For jupyter (ipython) notebooks see examples-notebooks directory.
Support¶
This is an open source project, maintained in my spare time. Maybe a particular features or functions that you would like are missing. But things don’t have to stay that way: you can contribute the project development yourself. Or notify me and ask to implement it.
Bug reports and feature requests should be submitted using the github issue tracker. Please provide a full traceback of any error you see and if possible a sample file. If you are unable to make a file publicly available then contact me at gf@26fe.com.
You can find support also on the google group.
How to Contribute Code¶
Any help will be greatly appreciated, just follow those steps:
- Fork it. Start a new fork for each independent feature, don’t try to fix all problems at the same time, it’s easier for those who will review and merge your changes.
- Create your feature branch (
git checkout -b my-new-feature
) - Write your code. Add unit tests for your changes!

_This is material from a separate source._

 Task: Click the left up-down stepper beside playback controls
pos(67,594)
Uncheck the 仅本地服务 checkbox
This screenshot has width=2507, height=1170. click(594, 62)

If you added a whole new feature, or just improved something, you can be proud of it,
so add yourself to the
AUTHORS
file :-) Update the docs! - Commit your changes (
git commit -am 'Added some feature'
) - Push to the branch (
git push origin my-new-feature
) - Create new Pull Request. Click on the large “pull request” button on your repository. Wait for your code to be reviewed, and, if you followed all theses steps, merged into the main repository.
License¶
jsonstat.py is provided under the LGPL license. See LICENSE file.